シャオマオが挨拶をした時には少し目を開けて、話すことが出来た。
「妖精様。私は星からあなたを見守ります。自由に。すべて思うがままに行動してください。愛するものをすべて手に入れて、手放さないでください」
小さな声でこれだけはと話してくれた。
「マリー。ありがとう。いってらっしゃい」
シャオマオの挨拶を契機に、マリユルウェルが契約していた大精霊が顕現し、マリユルウェルの魂を持ち去った。
大精霊たちは契約者たちが亡くなると、星に帰る手伝いをしてくれるというのだ。
肉体はシャオマオとつながったままだ。つないだ手はいつまでも柔らかく、暖かいように感じられた。
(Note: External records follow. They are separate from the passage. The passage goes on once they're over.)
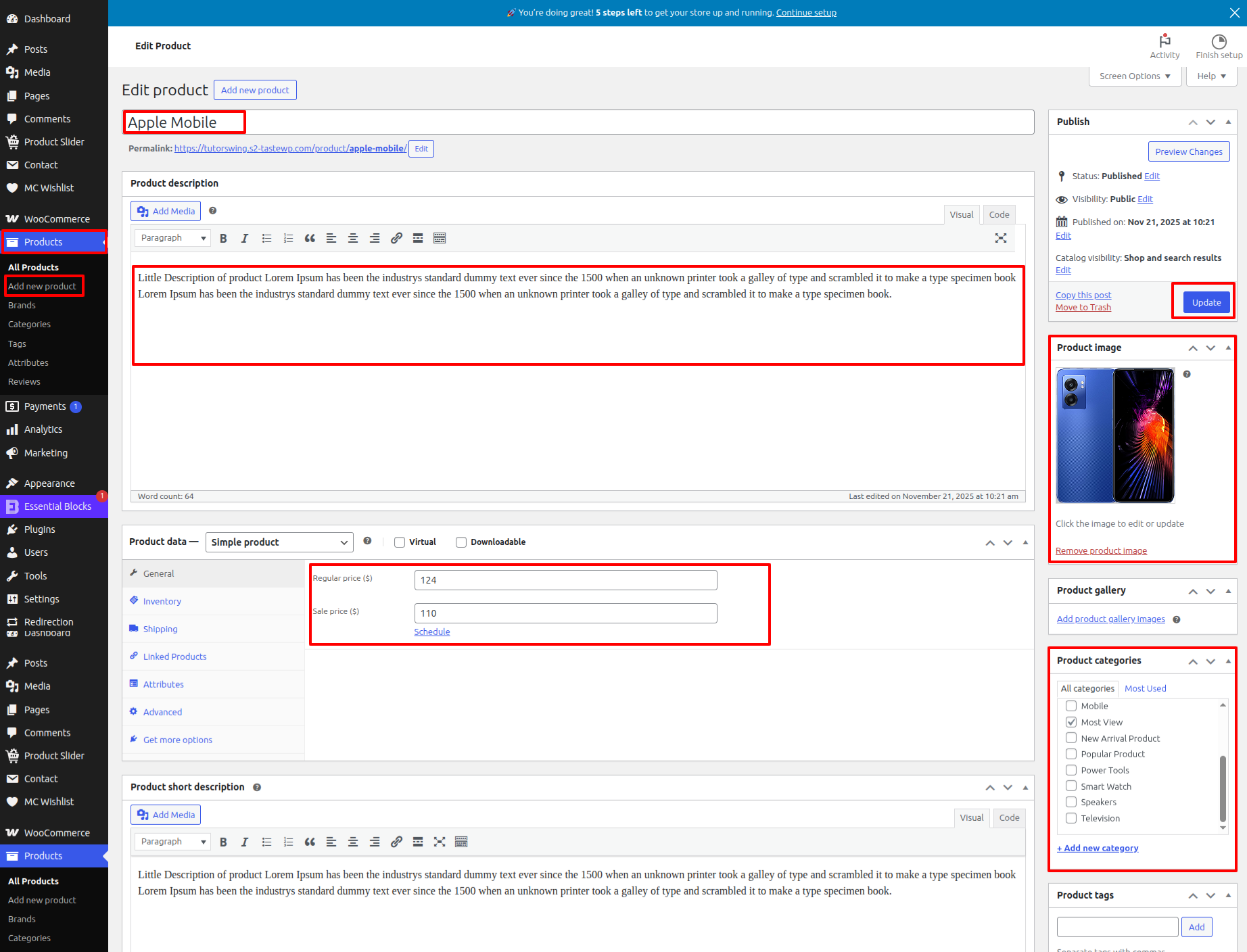Click italic icon in Product description toolbar

click(245, 238)
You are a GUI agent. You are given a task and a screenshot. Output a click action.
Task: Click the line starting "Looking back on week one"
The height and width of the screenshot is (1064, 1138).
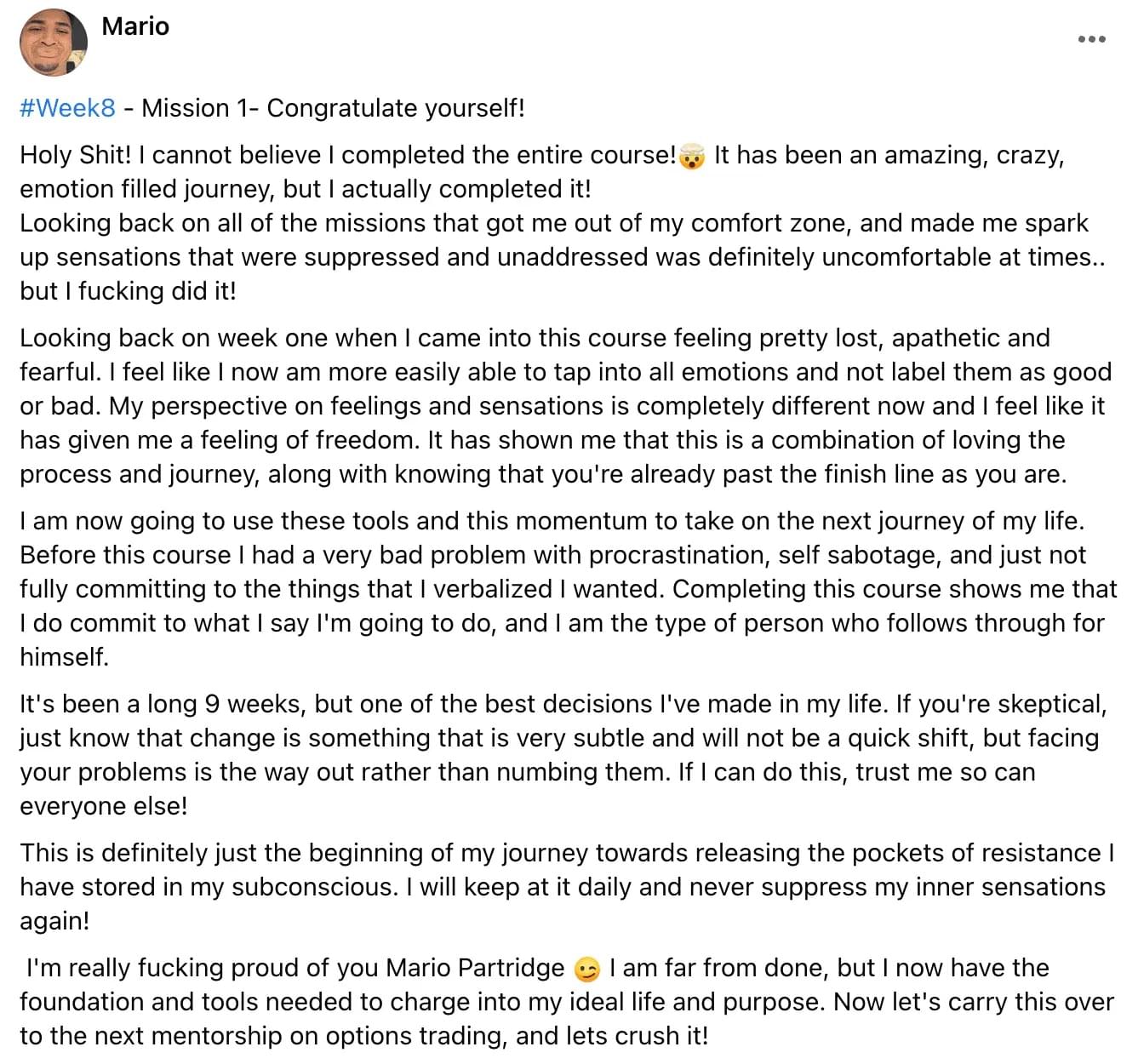[x=535, y=338]
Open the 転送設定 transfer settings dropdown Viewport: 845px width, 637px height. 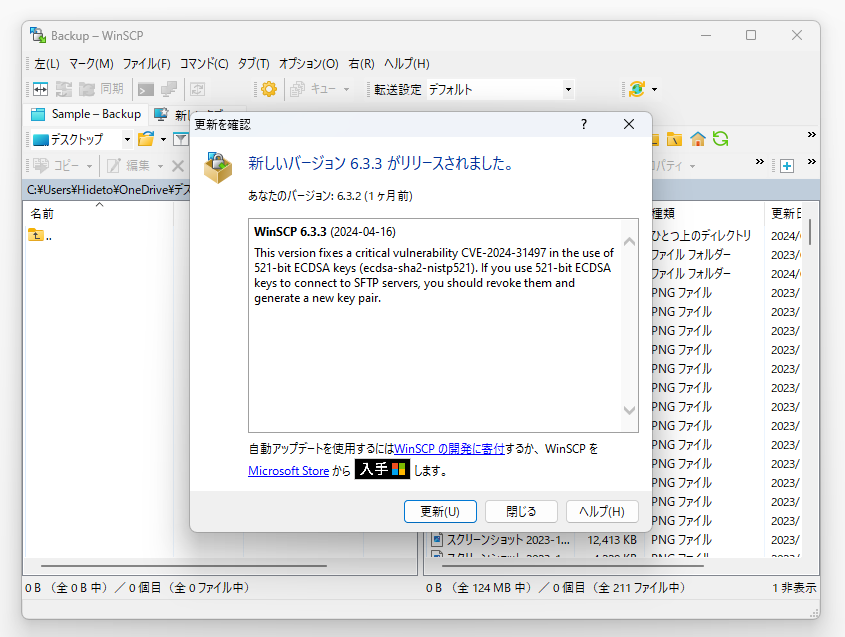pyautogui.click(x=567, y=89)
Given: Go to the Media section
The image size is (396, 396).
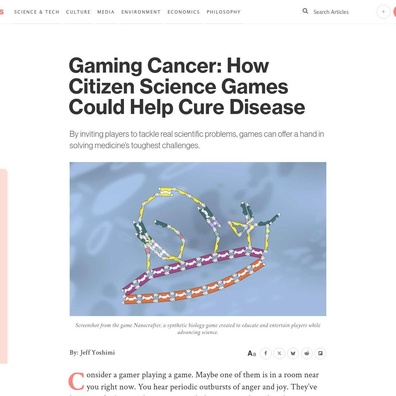Looking at the screenshot, I should tap(106, 12).
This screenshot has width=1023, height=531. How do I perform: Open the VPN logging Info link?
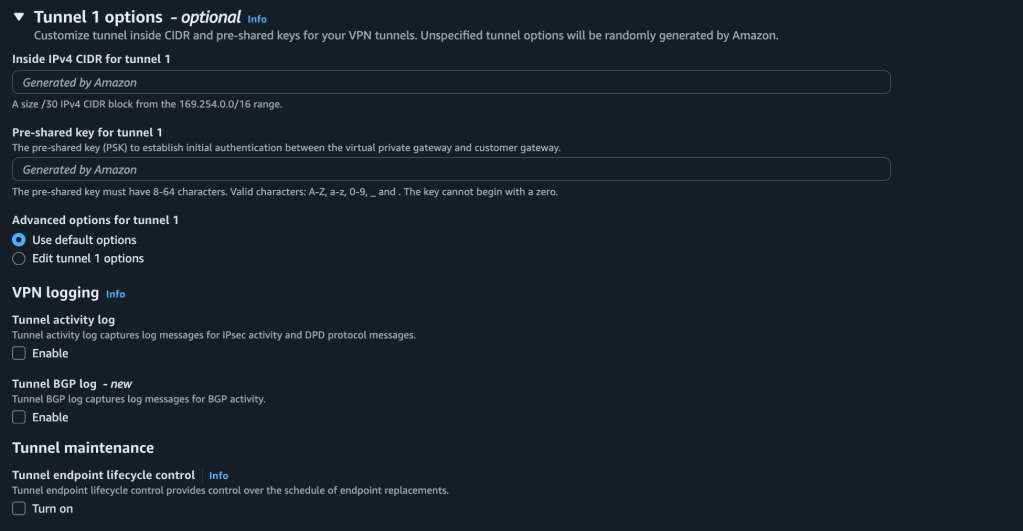pos(116,294)
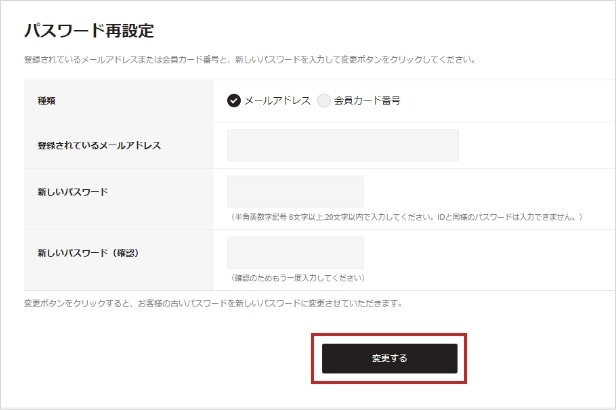Click the instruction sentence under the heading

click(x=250, y=60)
まるで眠っているだけというような表現はこういう時に使うのだろう。
穏やかな死を受け入れていた。
「シャオマオ」
「ユエ」
「強いね、シャオマオ。泣かないなんて」
ユエはシャオマオが泣いてしまうのならこのお別れの挨拶には反対だった。
ユエはシャオマオに悲しい思いをしてほしくない。
しかし、シャオマオはニコッと笑って見せた。
「マリーにはね、すぐ会えるの。この星に帰ったマリーはいつでもシャオマオと一緒。体があった時より近いのよ」
それでもシャオマオの目には涙の膜が張っている。
キラキラとしたタオの実色の瞳は、じいっとユエを見つめた。
「ユエ。ユエもずっと一緒にいて。シャオマオを一人にしないで」
「勿論。俺のすべてはシャオマオのものだよ。もう出会ってしまったんだからシャオマオが一人になることなんて絶対にないんだ」
「うん。ユエに出会えてよかったの。シャオマオったら幸せね」
「シャオマオが幸せになれたのなら、俺の役目は果たせたな。シャオマオ。愛してる。ずっと一緒に居よう。二人は絶対に離れない。どこまでも一緒だよ。星に帰ったってシャオマオとつながっていられるんだから。俺の愛。俺のすべて。俺はシャオマオのためのユエだよ」
「ありがとう、ユエ。シャオマオもユエが大好きよ」
二人は体温を分け合うように、ずっと抱きしめあっていた。
マリユルウェルの体はきれいに清拭した後、大森林にあるエルフ族の墓場に埋葬された。
墓石は真っ白で、簡単にマリユルウェルの名前が掘られているだけだ。
これで、体も魂も星に帰ったことになる。
「お疲れ様、マリユルウェル。また会いに来るね」
シャオマオは明るく笑ってエルフの大森林を後にした。